Enfin, les planches, une pour chaque
couleur, sont confiées à un imprimeur
(surishi) qui s’occupe de réaliser les
estampes sur du papier spécial qui a
la capacité d’absorber correctement
les couleurs végétales. Pour devenir
un bon imprimeur ou un bon graveur,
il faut au moins dix ans de pratique. Si
l’estampe est un produit commercial,
commandé par un éditeur et façonné
par les modes de l’époque, c’est également un art à part entière nécessitant un savoir-faire exceptionnel.
Les maîtres de l’ukiyo-e
Bien sûr, l’idée n’est pas de faire une
liste exhaustive des grands maîtres
de l’ukiyo-e mais d’identifier quelques
noms essentiels à la compréhension
de son évolution. Hishikawa Moronobu (1618-1694) est ainsi considéré
comme l’un des artistes primitifs de
cet art, l’un de ses fondateurs, tandis que Suzuki Harunobu (1725-1770)

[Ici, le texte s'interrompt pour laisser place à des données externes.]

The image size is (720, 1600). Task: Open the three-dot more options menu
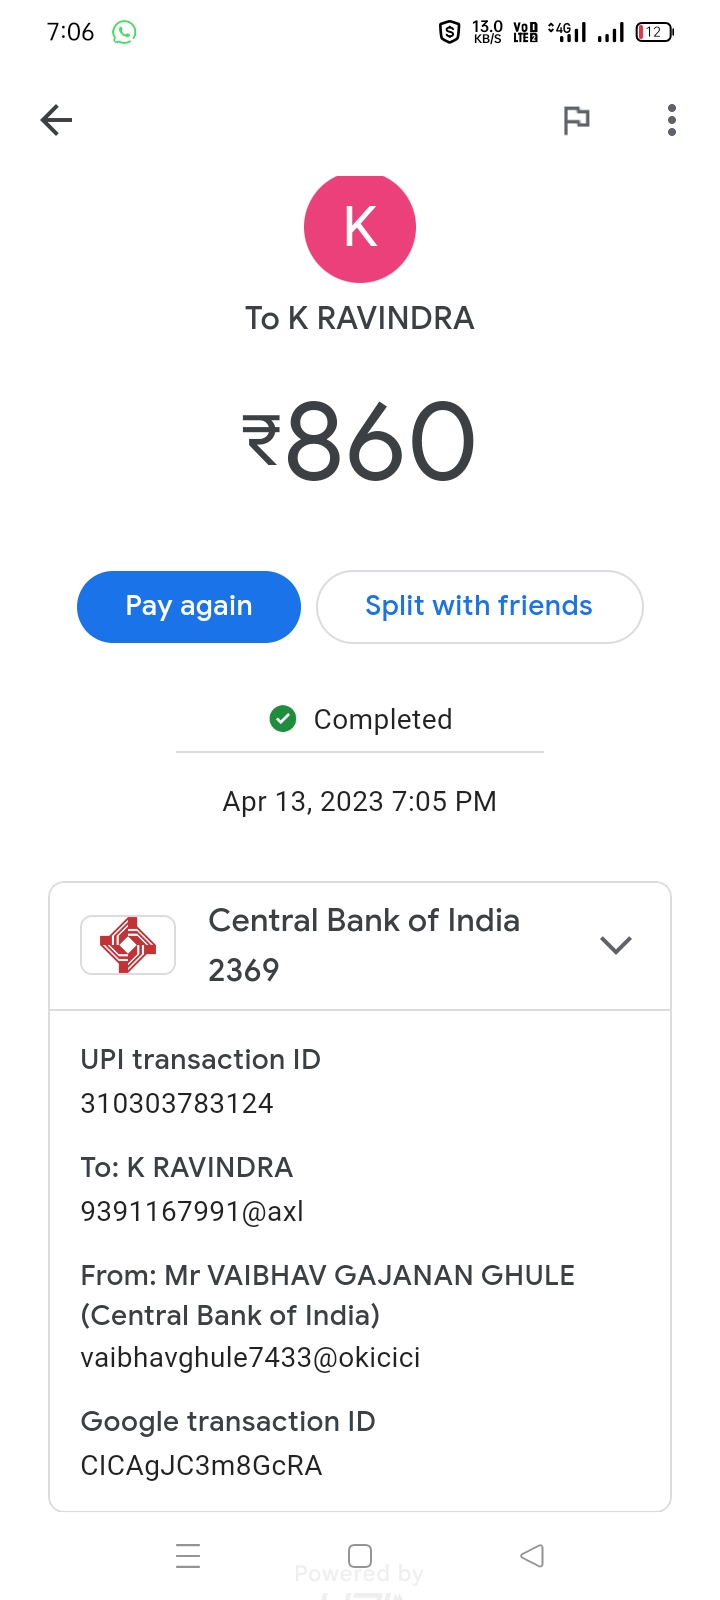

est connu pour avoir introduit la
polychromie. L’ukiyo-e est un art du
quotidien, il « croque » son époque,
ses pratiques et ses figurants, que
ce soient des artisans au travail, des
courtisanes du Yoshiwara (le quartier
des plaisirs d’Edo) ou des acteurs de
kabuki. Les portraits de femmes, souvent des courtisanes, ont ainsi fait la
renommée de nombreux artistes, tels
que Torii Kiyonaga (1752-1815), Nishimura Shigenobu (1711-1785) ou encore Kitagawa Utamaro (1753-1806).